I like your initial idea. Just a few suggestions to discuss:

  • Add default_value as a keyword argument: batch(default_value: [])
  • Think about the method name on the loader: add, push or append. Internally, it'll require to start using a special class like BatchLoader::Loader for a loader variable instead of lambdas.

Seems like you already took a look at the source code. If we agreed on the API and you'd like to contribute, feel free to open a PR. Even failing tests will be enough to start :)

Happy to contribute once we've agreed on at least some portion of the API. I can't personally say i have a usecase for the Hash syntax so I'm struggling to design an API for that, but maybe we can start with the Array option. What do you think of this?

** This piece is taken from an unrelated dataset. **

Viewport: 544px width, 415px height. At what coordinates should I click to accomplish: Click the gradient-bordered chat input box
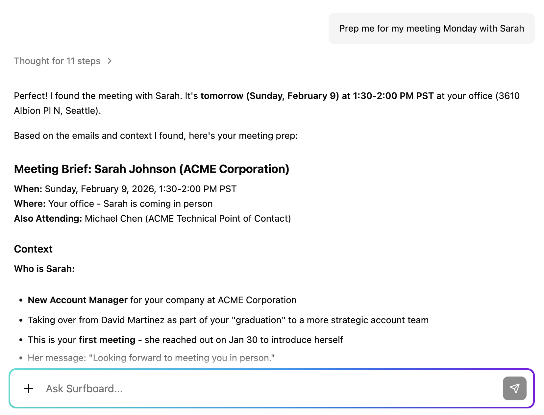point(272,388)
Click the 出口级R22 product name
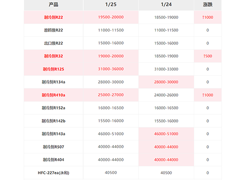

BatchLoader.for(house.id).batch(default_value: []) do |house_ids, loader|
  Photo.where(owner_id: house_ids).each do |photo|
    loader.call(photo.owner_id, photo)
  end
end

Essentially I'm thinking you just add default_value and change the implementation of call to something like:

item ||= default_value # default nil
if item.respond_to?(:<<)
  item << value
else 
  item = value
end

This absolutely doesn't handle the use case of Hash though, sorry!

Hey @bessey!

I like your initial idea. I think that using plain arrays is a much more common use case compared to hashes or other structures. People can always do the data transformations manually and just execute loader.call.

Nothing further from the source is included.